I guess one could say that even our current rating system is anchored based on a new player having a rating of 1500 and all the established players ratings are relative to that. But there is nothing magical about the number 1500, I could have just as easily chose a new players rating to be 0 and the rating of the current 2000 rated players would just be 500. Likewise if new player ratings were 10000 the current 2000 rated players would be rated 10500. So just by picking some value for the new player rating we are anchoring the rating system to it.
 
I feel that a rating of 0 should mean random play because you are not trying to win or lose. And its very easy to create such a player for Arimaa and most other games now that we have computers Smiley
 
The other thing to consider is how good is the anchor. A good anchor should be stable and never change over time. Also it should be a good source and sink so that it can cushion disruptions in the system and prevent rating inflation and deflation. I think programs that play with a fixed strength (such as the P1, P2 bots) would be better anchors than new players with strength that can vary significantly.
 
Ideally it would be nice to have a rating system that is stable across time so that it is reasonable to compare ratings of players from different eras. Also if other games used a similarly scaled rating system with zero as random play then it even becomes possible to compare the complexity of different games. Maybe the ratings for chess would range from 0 to 5000, but the ratings for Go range from 0 to 15000.  
 
The tricky part is how do we go from the random bot having a rating of zero up to human players and CC level bots. You would not want to just put out the random bot for anyone to play against and fix its rating to zero. Everyone would only get points from it and hardly ever lose points. Which I think is why you feel there would be runaway inflation of ratings. But what if the random bot was only used off-line to establish the rating of some beginner level bots like ArimaaScoreP1 and then these bots were made available online with fixed ratings. The other non-fixed rating bots like ShallowBlue, LocP1, etc would setup to periodically play the fixed rated bots. Also the initial rating of new players would be set based on looking at how new players have performed against the bots in the first level of the ladder.
 
Of course having a nice anchor for the rating system doesn't prevent players from abusing the rating system. That's a different issue which needs to be dealt with separately.
 
IP Logged
aaaa
Forum Guru
*****



Arimaa player #958

   


Posts: 768
Re: Whole History Ratings
« Reply #17 on: May 20th, 2008, 1:55pm »
Quote Quote Modify Modify

You have to realistically expect that, by all likelihood, a random playing bot would have an Elo rating of at least several thousands below zero by current measures.
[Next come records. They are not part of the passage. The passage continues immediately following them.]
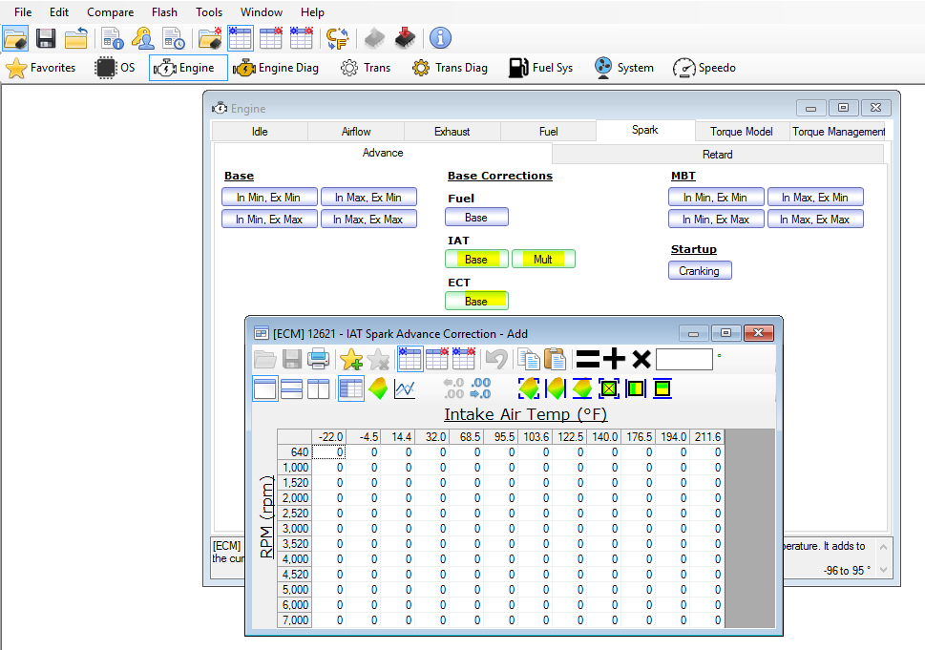Click the equals set value icon

[588, 359]
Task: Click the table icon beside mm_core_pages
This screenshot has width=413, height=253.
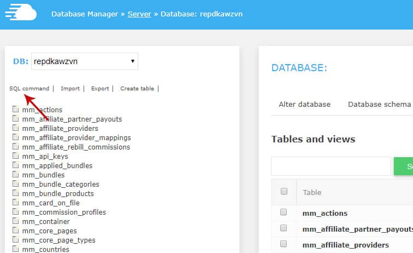Action: click(x=16, y=231)
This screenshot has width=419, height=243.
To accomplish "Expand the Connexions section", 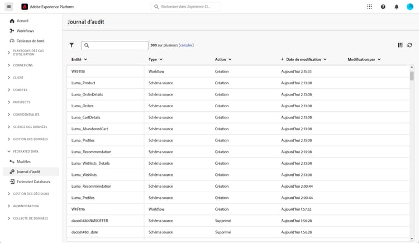I will coord(23,65).
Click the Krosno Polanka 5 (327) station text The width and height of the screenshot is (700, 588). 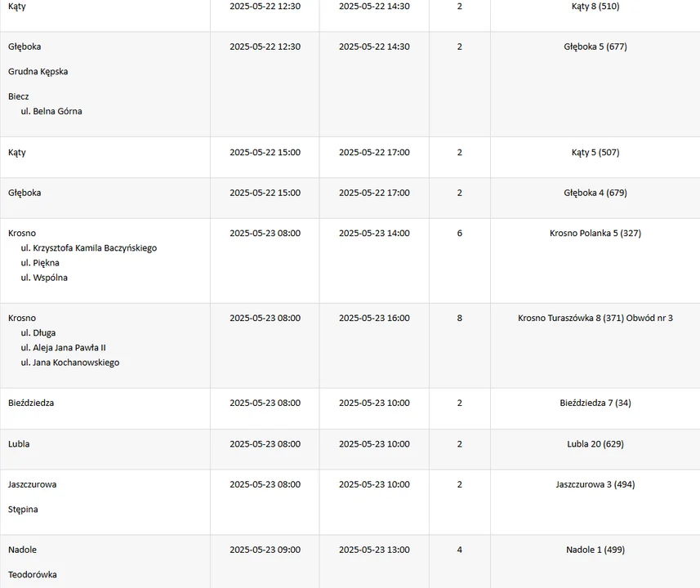pos(595,234)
That would mean that for a stable system, you would have to have an enormous amount of bots to cover the range between it and the rest of the field, to mention nothing of the number of games that would have to be played.
 
If inflation is really bothering you, one possible solution I can think of, would be to assume, for now, that every new player would have to be a beginner and thus to give him or her the average of the lowest rating ever of every established player. There would, of course, be a considerable risk of deflation then.
IP Logged
Fritzlein
Forum Guru
*****



Arimaa player #706

   
Email

Gender: male
Posts: 5928
Re: Whole History Ratings
« Reply #18 on: May 21st, 2008, 8:36am »
Quote Quote Modify Modify

on May 20th, 2008, 1:55pm, aaaa wrote:
You have to realistically expect that, by all likelihood, a random playing bot would have an Elo rating of at least several thousands below zero by current measures.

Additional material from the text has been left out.